Seattle Bible College
- Type: Private
- Established: 1955
- Religious affiliation: Sonrise Christian Center, Everett, Washington, U.S. Fellowship of Christian Assemblies
- President: Dan C. Hammer
- Vice-president: Tom Gibbons
- Dean: Kathleen M. Troll
- Location: Everett, Washington, U.S. 47°57′48″N 122°12′02″W﻿ / ﻿47.96333°N 122.20056°W
- Campus: Urban;
- Website: seattlebiblecollege.edu

= Seattle Bible College =

College in Everett, Washington, U.S.

Seattle Bible College (SBC) is a four-year Bible college in Everett, Washington, United States. It offers theological and church ministry degrees. It was founded in 1955 and is associated with Philadelphia Church in Seattle which is associated with the Fellowship of Christian Assemblies.

==History==
During the summer of 2006, SBC moved 20 mi north of its original Seattle, which was adjacent to the Philadelphia Church location to Sonrise Chapel in south Everett, Washington. In 2007 a graduate studies division of SBC was established–the Cross-National Graduate School of Leadership.

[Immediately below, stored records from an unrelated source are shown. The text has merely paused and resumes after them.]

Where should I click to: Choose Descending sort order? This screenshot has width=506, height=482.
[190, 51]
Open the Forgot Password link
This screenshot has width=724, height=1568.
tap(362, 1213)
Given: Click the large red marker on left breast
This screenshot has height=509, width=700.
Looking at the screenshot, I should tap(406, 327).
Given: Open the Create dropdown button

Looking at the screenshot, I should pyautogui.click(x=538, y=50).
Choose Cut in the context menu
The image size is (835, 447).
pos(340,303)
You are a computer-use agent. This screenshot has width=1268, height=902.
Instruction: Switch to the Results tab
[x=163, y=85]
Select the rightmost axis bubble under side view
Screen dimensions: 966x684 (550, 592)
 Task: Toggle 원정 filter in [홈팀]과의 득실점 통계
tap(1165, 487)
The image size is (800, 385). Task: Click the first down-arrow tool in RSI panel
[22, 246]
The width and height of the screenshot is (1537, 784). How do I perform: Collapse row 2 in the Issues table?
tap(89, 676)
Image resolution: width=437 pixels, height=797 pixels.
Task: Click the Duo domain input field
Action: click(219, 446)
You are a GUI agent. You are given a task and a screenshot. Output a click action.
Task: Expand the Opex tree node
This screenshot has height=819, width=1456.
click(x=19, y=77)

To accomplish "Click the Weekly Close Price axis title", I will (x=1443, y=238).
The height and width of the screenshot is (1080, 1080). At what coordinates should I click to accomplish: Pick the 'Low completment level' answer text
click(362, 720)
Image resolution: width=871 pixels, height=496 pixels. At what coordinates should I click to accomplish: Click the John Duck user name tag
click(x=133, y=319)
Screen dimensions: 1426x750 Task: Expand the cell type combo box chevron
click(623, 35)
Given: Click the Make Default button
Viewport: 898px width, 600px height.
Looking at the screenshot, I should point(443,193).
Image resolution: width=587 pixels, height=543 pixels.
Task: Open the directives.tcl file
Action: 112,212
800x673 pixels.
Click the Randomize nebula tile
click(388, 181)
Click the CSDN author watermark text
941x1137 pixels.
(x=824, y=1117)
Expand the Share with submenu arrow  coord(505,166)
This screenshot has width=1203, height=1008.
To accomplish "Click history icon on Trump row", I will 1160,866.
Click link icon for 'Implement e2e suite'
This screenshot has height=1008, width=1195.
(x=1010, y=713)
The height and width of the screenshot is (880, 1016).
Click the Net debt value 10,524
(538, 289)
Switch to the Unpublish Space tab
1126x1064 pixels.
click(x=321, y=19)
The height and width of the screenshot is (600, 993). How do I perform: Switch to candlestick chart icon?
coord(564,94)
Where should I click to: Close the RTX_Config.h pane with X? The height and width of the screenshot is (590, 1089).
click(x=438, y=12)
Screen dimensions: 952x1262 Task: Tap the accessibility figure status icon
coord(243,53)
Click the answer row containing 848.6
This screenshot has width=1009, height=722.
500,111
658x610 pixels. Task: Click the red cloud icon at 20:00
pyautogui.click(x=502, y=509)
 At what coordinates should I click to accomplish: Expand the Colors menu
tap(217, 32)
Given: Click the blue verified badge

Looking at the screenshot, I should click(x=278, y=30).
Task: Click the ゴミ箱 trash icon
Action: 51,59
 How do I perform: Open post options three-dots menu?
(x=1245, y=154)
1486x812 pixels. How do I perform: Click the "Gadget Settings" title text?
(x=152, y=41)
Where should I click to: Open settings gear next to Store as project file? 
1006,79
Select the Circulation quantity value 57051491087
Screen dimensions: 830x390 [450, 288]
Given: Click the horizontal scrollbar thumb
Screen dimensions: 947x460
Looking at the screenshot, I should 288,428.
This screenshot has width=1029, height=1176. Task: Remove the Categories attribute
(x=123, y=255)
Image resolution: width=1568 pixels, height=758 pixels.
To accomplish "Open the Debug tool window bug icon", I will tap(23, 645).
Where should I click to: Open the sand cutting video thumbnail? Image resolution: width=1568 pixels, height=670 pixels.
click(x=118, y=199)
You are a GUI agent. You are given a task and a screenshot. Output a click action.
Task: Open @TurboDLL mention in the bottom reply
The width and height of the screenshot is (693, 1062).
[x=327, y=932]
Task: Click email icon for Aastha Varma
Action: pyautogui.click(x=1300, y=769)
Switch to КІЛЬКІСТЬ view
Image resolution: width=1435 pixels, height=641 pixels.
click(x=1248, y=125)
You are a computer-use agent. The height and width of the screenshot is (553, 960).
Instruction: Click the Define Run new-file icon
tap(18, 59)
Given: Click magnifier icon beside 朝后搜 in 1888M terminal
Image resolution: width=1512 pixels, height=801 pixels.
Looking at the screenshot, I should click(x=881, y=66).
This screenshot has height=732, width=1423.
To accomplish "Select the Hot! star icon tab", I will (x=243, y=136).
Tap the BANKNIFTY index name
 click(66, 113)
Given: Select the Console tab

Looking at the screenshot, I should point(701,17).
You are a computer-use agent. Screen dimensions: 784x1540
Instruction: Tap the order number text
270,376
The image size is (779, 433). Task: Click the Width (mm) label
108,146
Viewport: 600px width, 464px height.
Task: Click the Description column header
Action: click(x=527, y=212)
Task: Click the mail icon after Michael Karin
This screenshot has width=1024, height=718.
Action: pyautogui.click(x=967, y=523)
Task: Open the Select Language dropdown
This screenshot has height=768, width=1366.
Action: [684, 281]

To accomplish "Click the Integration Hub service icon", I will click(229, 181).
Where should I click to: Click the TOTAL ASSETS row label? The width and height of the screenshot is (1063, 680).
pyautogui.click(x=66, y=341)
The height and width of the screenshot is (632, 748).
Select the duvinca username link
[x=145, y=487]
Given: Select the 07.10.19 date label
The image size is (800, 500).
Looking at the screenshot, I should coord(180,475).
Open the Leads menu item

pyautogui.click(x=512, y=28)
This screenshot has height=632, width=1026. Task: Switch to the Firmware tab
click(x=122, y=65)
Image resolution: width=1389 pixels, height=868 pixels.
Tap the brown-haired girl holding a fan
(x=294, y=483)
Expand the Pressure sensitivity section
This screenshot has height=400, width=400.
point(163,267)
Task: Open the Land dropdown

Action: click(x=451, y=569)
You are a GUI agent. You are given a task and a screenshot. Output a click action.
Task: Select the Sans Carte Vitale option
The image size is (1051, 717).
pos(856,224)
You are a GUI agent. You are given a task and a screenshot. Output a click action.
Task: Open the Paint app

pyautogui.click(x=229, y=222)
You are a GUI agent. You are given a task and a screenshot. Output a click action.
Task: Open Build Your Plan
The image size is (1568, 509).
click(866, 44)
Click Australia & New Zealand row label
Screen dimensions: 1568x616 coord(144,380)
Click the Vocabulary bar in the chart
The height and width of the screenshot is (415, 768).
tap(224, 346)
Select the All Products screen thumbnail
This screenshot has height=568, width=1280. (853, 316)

In 2009, SBC moved to the Mill Creek campus of Christian Faith Center co-pastored by televangelists Casey and Wendy Treat, and a “blending” process began with Vision College, a training ministry of Christian Faith Center. In 2010, Vision College became a “vocational studies division” of Seattle Bible College, and Pastor Casey Treat was confirmed as president of Seattle Bible College, Inc. By fall 2011, SBC blended with Vision College. In June 2013,Treat resigned (he and his wife Wendy are alumumi of the college) resigned and during the summer of 2013, SBC went to its present Sonrise Christian Center in Everett.

Dan Hammer is SBC President and he has a D.Min from Bakke University. In 2014 the church's one-year training ministry transitioned into a program track of Seattle Bible College.